--- Record excerpts ---
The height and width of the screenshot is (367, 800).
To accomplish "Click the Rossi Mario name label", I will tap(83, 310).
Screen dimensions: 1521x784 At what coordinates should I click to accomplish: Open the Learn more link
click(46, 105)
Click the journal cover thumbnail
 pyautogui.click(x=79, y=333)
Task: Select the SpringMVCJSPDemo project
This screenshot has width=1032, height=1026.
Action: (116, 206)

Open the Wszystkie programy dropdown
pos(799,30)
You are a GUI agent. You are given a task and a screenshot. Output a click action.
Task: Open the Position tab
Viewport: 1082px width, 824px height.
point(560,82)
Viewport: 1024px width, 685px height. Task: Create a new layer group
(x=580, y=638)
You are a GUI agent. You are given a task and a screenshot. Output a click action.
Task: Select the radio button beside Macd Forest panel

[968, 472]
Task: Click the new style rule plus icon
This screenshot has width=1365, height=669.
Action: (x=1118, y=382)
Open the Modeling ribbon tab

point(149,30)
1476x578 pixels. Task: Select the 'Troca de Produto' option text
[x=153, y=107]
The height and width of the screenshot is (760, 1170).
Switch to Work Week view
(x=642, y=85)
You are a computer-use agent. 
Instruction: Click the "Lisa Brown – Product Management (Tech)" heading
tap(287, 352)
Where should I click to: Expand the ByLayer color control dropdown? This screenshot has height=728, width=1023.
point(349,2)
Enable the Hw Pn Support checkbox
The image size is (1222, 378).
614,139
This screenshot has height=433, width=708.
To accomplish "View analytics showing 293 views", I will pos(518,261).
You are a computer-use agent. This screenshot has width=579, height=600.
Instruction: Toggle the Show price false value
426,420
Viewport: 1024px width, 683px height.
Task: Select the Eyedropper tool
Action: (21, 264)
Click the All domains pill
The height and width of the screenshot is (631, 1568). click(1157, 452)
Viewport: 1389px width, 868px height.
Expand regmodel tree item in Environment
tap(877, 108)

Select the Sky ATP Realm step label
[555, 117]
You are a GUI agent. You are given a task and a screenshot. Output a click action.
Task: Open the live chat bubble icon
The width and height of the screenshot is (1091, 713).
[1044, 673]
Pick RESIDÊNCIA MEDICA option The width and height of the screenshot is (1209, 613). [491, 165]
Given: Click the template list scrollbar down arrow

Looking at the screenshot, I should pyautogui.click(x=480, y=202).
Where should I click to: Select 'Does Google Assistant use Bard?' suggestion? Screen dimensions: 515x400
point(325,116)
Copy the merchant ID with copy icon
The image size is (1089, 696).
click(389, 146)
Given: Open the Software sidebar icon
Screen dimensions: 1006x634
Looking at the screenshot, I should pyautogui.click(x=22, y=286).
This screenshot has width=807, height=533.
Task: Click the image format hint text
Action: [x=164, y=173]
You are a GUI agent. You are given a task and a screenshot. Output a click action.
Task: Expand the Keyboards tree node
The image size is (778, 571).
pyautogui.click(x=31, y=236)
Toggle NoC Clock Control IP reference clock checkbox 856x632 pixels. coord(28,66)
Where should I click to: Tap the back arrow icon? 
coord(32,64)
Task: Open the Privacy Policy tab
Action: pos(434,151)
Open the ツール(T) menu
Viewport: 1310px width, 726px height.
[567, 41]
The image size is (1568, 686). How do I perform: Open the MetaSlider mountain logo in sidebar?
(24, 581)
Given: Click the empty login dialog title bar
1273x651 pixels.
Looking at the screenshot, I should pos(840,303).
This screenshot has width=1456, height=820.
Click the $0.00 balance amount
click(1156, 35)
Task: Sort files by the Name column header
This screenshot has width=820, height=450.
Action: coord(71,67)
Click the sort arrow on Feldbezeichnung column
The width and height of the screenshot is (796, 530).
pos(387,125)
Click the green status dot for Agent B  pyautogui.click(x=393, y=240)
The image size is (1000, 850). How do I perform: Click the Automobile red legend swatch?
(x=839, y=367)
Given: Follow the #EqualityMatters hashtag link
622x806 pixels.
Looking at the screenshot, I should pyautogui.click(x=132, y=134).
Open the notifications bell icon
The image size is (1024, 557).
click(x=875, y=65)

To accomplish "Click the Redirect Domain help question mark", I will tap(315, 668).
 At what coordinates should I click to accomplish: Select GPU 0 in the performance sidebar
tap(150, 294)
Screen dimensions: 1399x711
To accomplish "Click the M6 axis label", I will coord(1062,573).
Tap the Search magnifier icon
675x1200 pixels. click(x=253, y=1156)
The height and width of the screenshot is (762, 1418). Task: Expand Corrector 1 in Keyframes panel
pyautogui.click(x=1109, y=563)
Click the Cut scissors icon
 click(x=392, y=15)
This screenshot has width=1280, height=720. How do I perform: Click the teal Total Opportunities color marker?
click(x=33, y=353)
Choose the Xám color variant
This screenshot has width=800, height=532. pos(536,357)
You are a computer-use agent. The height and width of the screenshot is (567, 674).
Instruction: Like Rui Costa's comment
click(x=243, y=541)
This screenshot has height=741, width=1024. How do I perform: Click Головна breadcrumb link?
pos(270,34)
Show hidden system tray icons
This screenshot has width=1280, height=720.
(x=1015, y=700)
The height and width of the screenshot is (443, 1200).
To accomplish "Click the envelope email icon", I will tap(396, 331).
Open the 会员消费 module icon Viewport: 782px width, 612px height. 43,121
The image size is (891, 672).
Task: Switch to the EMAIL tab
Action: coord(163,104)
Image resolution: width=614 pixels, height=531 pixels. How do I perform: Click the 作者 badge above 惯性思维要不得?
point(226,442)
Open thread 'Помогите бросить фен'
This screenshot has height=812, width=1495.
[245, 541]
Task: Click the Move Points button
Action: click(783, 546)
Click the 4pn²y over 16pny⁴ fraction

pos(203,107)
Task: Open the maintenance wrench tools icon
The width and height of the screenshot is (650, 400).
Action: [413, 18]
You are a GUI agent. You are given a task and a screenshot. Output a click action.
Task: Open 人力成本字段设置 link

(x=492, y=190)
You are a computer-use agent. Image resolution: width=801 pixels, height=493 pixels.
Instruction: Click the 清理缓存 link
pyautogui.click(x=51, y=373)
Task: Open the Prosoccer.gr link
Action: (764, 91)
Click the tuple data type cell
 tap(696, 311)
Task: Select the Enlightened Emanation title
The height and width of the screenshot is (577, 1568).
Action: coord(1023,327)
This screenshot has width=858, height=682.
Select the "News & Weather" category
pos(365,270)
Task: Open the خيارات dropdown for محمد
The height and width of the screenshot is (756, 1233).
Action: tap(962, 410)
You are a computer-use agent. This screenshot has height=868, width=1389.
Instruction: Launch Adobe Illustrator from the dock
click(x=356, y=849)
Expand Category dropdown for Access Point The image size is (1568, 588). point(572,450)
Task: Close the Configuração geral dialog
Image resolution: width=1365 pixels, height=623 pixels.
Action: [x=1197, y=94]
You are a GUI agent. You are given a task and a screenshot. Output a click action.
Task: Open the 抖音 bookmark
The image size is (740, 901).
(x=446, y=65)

--- What to work on ---
From the first line above through the line that contains "has width=579, height=600.", quote each line exactly. Output nothing more.

--- Solution to this problem ---
The height and width of the screenshot is (367, 800).
To accomplish "Click the Rossi Mario name label", I will tap(83, 310).
Screen dimensions: 1521x784 At what coordinates should I click to accomplish: Open the Learn more link
click(46, 105)
Click the journal cover thumbnail
 pyautogui.click(x=79, y=333)
Task: Select the SpringMVCJSPDemo project
This screenshot has width=1032, height=1026.
Action: (116, 206)

Open the Wszystkie programy dropdown
pos(799,30)
You are a GUI agent. You are given a task and a screenshot. Output a click action.
Task: Open the Position tab
Viewport: 1082px width, 824px height.
point(560,82)
Viewport: 1024px width, 685px height. Task: Create a new layer group
(x=580, y=638)
You are a GUI agent. You are given a task and a screenshot. Output a click action.
Task: Select the radio button beside Macd Forest panel

[968, 472]
Task: Click the new style rule plus icon
This screenshot has width=1365, height=669.
Action: (x=1118, y=382)
Open the Modeling ribbon tab

point(149,30)
1476x578 pixels. Task: Select the 'Troca de Produto' option text
[x=153, y=107]
The height and width of the screenshot is (760, 1170).
Switch to Work Week view
(x=642, y=85)
You are a computer-use agent. 
Instruction: Click the "Lisa Brown – Product Management (Tech)" heading
tap(287, 352)
Where should I click to: Expand the ByLayer color control dropdown? This screenshot has height=728, width=1023.
point(349,2)
Enable the Hw Pn Support checkbox
The image size is (1222, 378).
614,139
This screenshot has height=433, width=708.
To accomplish "View analytics showing 293 views", I will pos(518,261).
You are a computer-use agent. This screenshot has width=579, height=600.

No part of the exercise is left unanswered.